The following steps describe how to retrieve the country from the location object and pass it to a custom location attribute.

  1. Create an experiment with an audience that targets a location (any location). This ensures that the geo.js script is loaded on the page, which in turn adds a location object to the Optimizely visitor object.
  2. Create custom attributes to leverage the available geo parameters, such as city, continent, country, Designated Market Area (DMA), and region.
  3. Add the relevant code snippet to your Project JavaScript to subscribe to the onActivated notification listener. See the the developer documentation on activated for information.

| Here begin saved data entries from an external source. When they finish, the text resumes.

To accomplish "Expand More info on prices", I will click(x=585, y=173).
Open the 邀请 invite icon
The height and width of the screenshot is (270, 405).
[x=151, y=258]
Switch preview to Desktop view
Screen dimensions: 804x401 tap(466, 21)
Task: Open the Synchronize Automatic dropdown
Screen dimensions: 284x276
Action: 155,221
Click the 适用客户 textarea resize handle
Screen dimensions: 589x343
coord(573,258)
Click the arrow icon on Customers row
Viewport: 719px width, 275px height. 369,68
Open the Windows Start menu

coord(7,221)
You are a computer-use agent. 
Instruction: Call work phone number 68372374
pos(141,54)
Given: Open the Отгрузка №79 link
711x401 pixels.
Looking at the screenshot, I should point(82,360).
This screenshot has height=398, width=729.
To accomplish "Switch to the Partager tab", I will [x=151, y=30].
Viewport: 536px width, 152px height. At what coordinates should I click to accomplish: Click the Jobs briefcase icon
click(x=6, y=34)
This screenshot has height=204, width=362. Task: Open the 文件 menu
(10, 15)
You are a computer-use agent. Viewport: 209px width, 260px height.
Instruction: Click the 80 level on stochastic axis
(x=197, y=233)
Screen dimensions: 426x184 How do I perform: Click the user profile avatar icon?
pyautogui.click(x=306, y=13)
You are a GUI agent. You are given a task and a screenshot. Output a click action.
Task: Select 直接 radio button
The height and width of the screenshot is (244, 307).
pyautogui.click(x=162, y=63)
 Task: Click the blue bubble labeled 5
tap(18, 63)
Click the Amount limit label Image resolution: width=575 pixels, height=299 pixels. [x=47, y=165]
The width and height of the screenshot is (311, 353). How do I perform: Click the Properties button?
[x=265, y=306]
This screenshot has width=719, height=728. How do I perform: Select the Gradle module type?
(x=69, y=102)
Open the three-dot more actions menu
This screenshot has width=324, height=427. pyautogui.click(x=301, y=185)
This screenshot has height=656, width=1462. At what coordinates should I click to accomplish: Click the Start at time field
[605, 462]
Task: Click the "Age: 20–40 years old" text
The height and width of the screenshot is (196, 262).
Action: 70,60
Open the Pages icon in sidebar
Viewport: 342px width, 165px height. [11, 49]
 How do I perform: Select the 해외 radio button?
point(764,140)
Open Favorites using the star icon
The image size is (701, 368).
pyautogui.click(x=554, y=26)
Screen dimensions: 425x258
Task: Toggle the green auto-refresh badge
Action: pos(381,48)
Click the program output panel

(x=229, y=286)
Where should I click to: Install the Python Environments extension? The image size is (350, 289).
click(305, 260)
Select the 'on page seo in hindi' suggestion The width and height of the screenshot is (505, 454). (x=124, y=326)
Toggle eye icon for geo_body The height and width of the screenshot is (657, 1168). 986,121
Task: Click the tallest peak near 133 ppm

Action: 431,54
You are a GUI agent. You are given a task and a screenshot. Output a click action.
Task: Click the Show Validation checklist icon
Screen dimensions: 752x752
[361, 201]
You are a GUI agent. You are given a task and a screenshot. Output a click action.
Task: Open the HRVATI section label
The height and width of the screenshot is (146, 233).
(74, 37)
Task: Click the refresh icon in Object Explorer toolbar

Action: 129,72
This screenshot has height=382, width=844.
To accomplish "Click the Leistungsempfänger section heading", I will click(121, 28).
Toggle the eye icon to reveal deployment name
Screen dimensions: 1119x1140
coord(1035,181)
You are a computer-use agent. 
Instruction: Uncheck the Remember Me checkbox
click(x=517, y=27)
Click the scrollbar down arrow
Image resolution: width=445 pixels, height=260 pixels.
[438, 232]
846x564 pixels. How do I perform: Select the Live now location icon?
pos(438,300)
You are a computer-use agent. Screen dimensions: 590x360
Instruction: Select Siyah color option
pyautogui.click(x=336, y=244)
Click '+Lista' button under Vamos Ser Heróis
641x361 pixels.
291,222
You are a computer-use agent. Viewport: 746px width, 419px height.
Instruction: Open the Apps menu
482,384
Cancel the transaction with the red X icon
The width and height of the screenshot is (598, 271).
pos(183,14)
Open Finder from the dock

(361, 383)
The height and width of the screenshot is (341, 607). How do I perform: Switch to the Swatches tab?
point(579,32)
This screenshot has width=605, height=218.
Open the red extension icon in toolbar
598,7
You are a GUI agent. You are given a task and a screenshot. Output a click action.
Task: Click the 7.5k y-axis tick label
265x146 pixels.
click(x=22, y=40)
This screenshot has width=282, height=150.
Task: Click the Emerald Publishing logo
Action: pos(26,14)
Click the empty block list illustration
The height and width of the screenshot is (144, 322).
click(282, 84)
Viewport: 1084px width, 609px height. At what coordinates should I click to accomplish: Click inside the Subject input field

    window.optimizely = window.optimizely || [];
    
    function onActivated() {
      let visitor = window.optimizely.get('visitor');
      let country = "";
      if (visitor.location.country) {
        window.optimizely.push({
          "type": "user",
          "attributes": {
            "location": visitor.location.country,
          }
        });
      }
    }
    
    window.optimizely.push({
      type: "addListener",
      filter: {
        type: "lifecycle",
        name: "activated"
      },
      handler: onActivated
    });
  4. Define your attributes within the callback function.

    let visitor = window.optimizely.get('visitor');
    let country = "";
    if (visitor.location.country) {
      window.optimizely.push({
        "type": "user",
        "attributes": {
          "location": visitor.location.country,
        }
      });
    }

Now, you should be able to view the segmented results in the Results page.

If you use the Chrome DevTools to change your location using Sensors, the browser's global navigator object shows this new location. However, the geo.js script does not recognize this change. Instead, it continues to use the original location data, ignoring the simulated changes made in the developer tools.  See Sensors: Emulate device sensors in the Google documentation for information.